The rapid adoption of language models has led many organisations to reconsider how they run and serve generative AI efficiently. In this context, a key decision often emerges between using locally deployed models through traditional tooling or relying on specialised inference engines such as vLLM.
During development, it is common to work with solutions such as Ollama, llama.cpp, Hugging Face Transformers or direct PyTorch deployments. This approach simplifies prototyping, functional testing and experimentation with prompts, embeddings and agents without the need for complex infrastructure.
The situation changes once low latency, high concurrency and efficient GPU utilisation become critical requirements. A model that performs well in a testing environment can quickly become a bottleneck when required to handle dozens or hundreds of simultaneous requests. This is where vLLM stands out.
vLLM is an inference engine designed to maximise the performance of large language models. Its most significant innovation is PagedAttention, a technique inspired by operating system memory paging that reduces fragmentation and optimises GPU memory usage. As a result, it can significantly increase concurrency and throughput compared with conventional Transformer based implementations.
In addition, vLLM incorporates continuous batching mechanisms that dynamically group multiple requests and make better use of GPU parallelism.
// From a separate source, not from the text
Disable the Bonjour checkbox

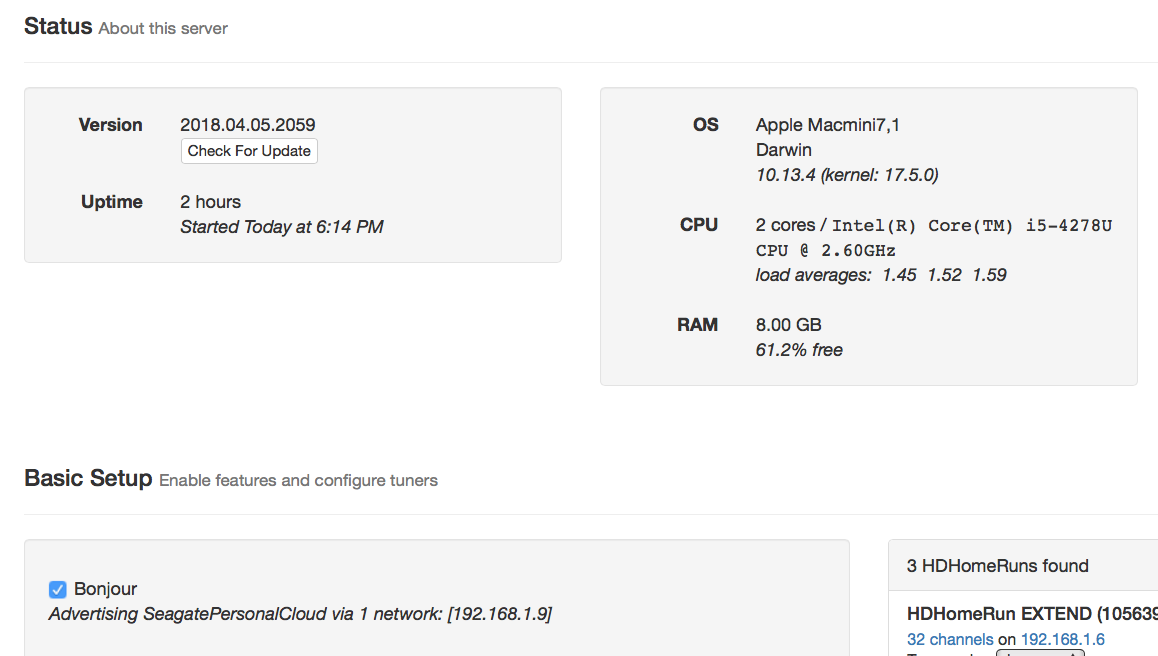(x=58, y=590)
In high demand environments, this translates directly into lower operational costs and a better user experience.
From an architectural perspective, local LLMs are generally better suited to proof of concept projects, development environments or applications with relatively few concurrent users. They are also particularly attractive when strict privacy requirements exist or when deployment on edge devices is required.
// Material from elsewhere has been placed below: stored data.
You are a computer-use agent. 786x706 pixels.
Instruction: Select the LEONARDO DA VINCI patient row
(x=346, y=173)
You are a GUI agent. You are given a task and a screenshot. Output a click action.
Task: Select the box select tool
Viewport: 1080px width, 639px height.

At the same time, Small Language Models, often referred to as SLLMs, are gaining momentum thanks to their lower resource consumption and reduced operating costs. For specialised tasks or well designed RAG architectures, these models can provide an excellent balance between accuracy, speed and efficiency while also making local deployment more practical.
By contrast, vLLM is clearly designed for production environments. Its compatibility with OpenAI style APIs, quantisation techniques, tensor parallelism and distributed deployments enables the creation of scalable inference platforms capable of serving large models efficiently.
The choice between these approaches should not be viewed as mutually exclusive. A common strategy is to develop and validate applications using local tools before migrating model serving to vLLM once scalability becomes a requirement. This approach combines the agility of local development with the performance and efficiency demanded in production.
As models continue to grow in size and complexity, the inference layer is becoming just as important as the model itself. The difference between running an LLM and serving it efficiently at scale is no longer an implementation detail but an architectural decision with a direct impact on cost, performance and user experience.